====== Supplied records ======

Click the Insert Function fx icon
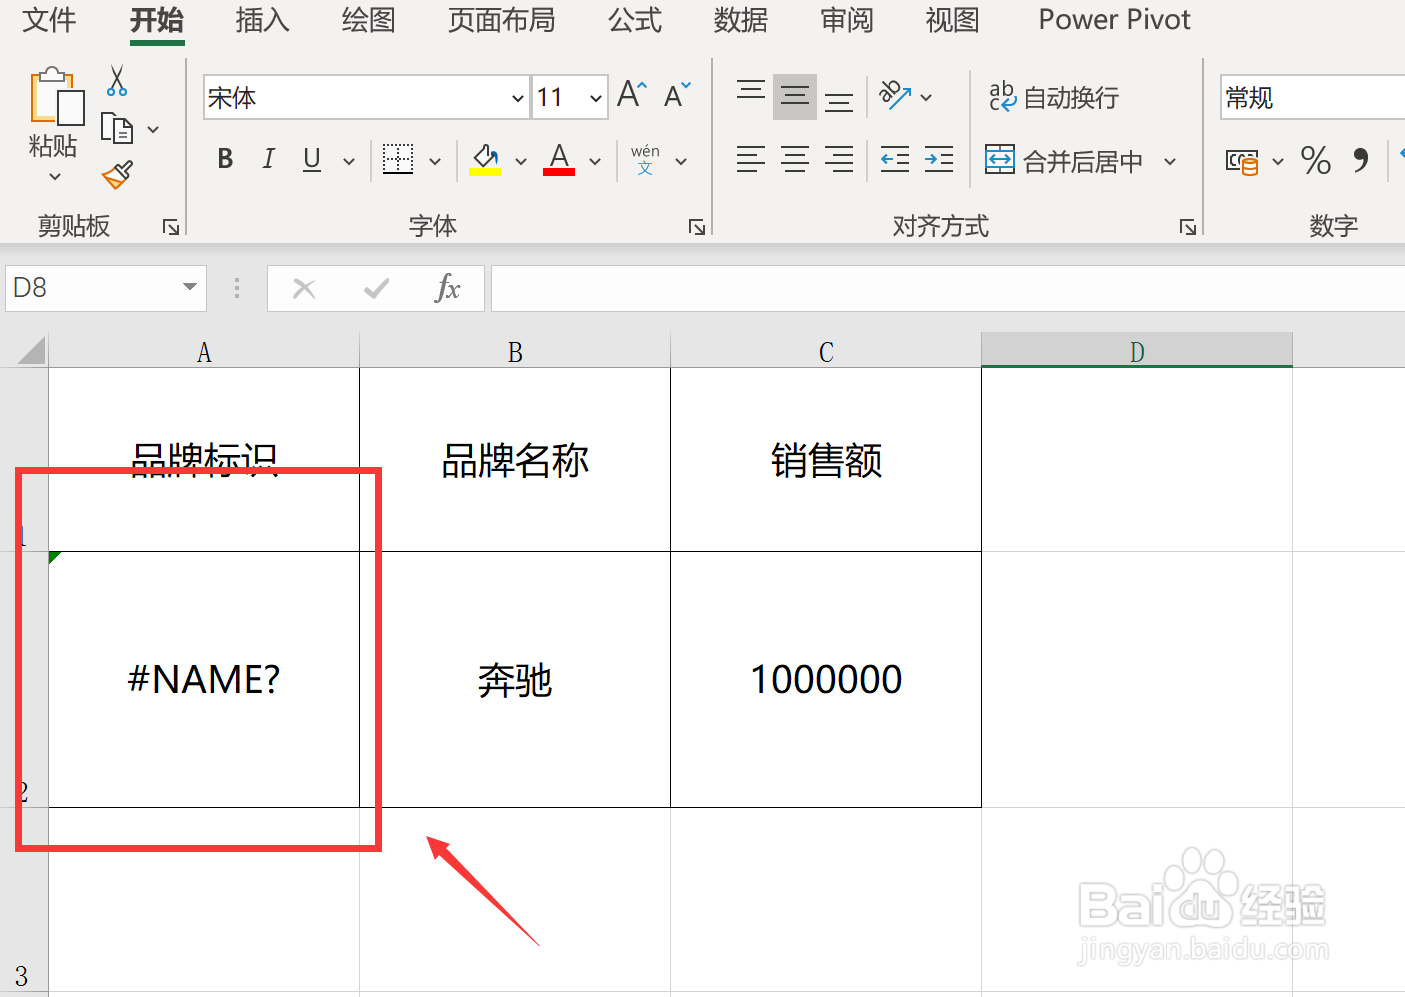This screenshot has width=1405, height=997. (x=449, y=288)
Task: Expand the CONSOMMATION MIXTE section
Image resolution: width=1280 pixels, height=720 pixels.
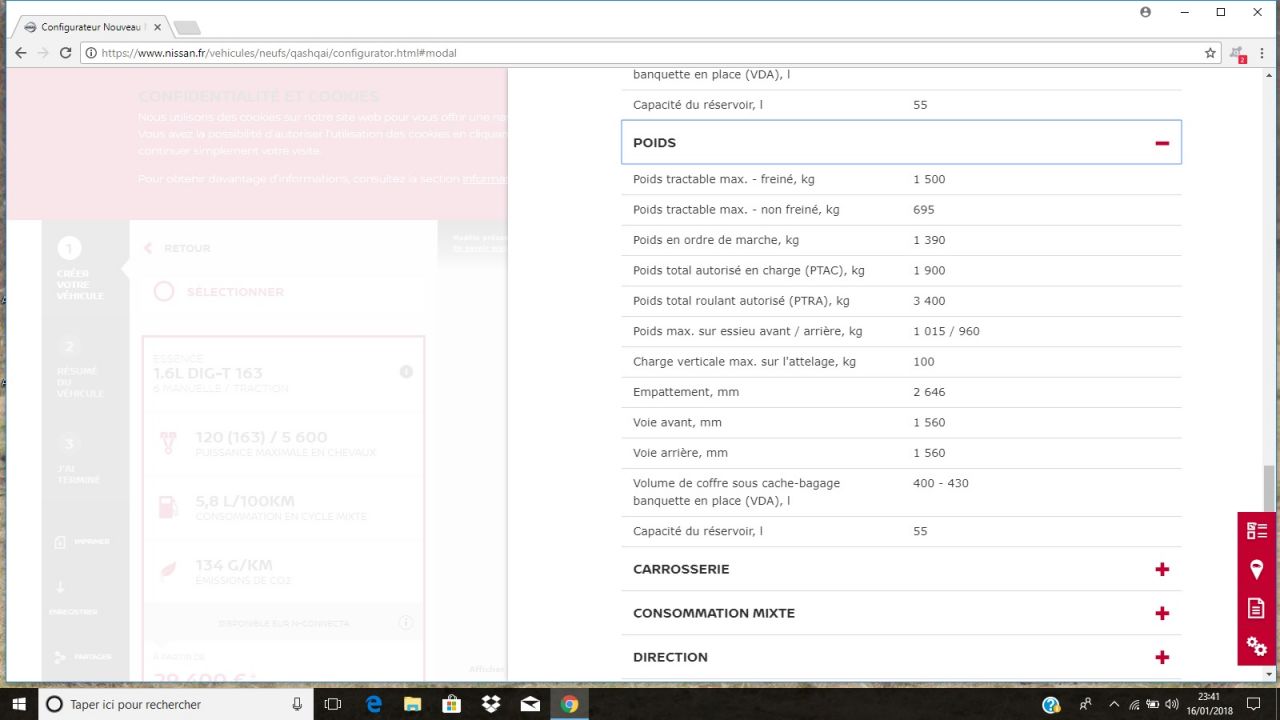Action: 1161,613
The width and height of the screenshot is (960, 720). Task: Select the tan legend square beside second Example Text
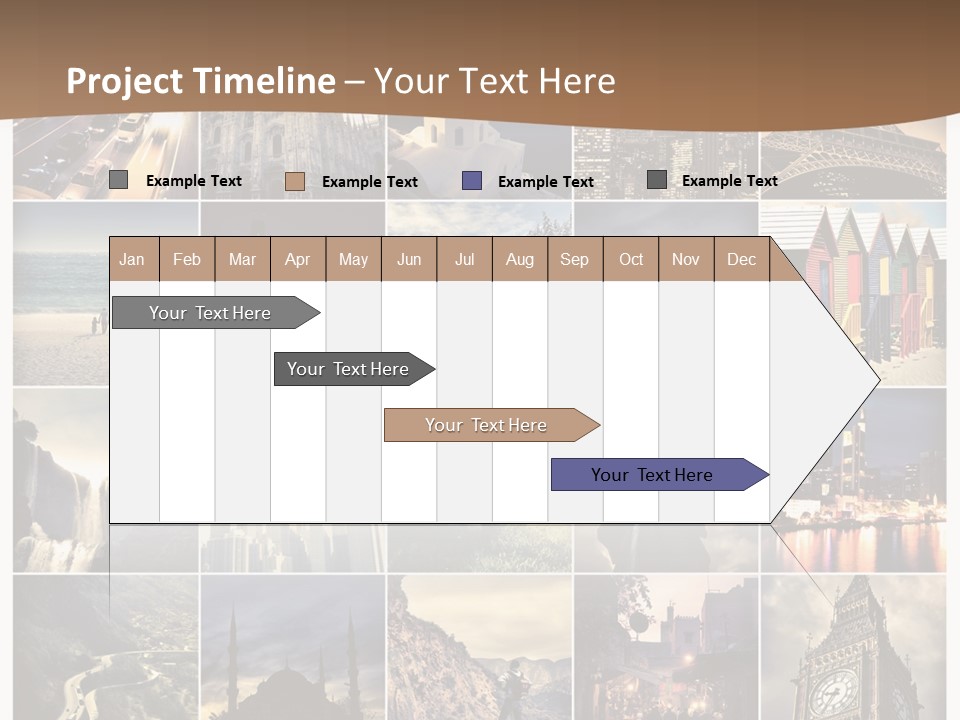click(x=295, y=181)
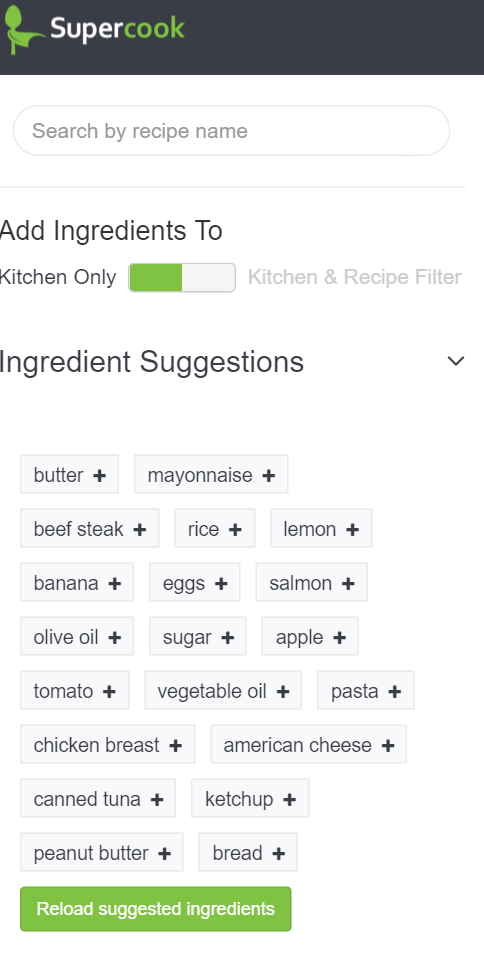Click the Supercook spoon logo icon
Image resolution: width=484 pixels, height=959 pixels.
pos(23,29)
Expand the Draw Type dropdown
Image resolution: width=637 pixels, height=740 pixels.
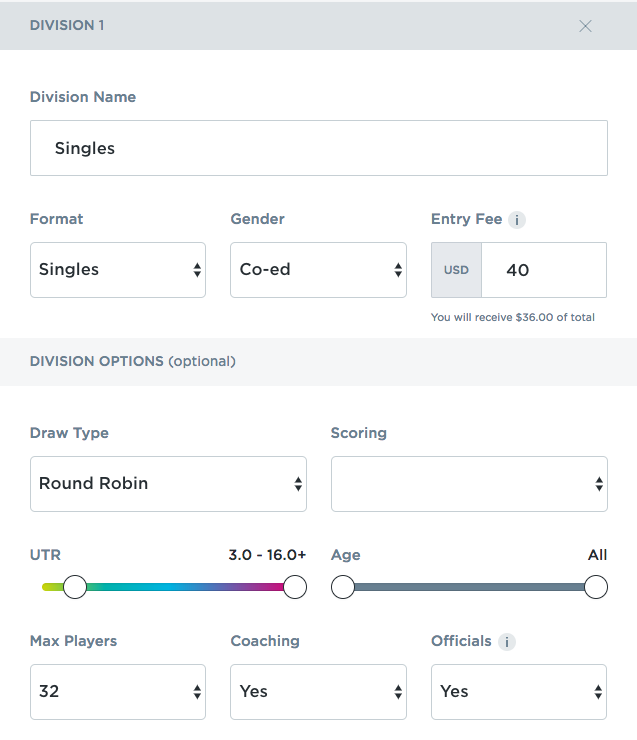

======

▸ Task to carry out
Only the number should be given: how many lines in the data contain the string "Expand".

▸ Output
2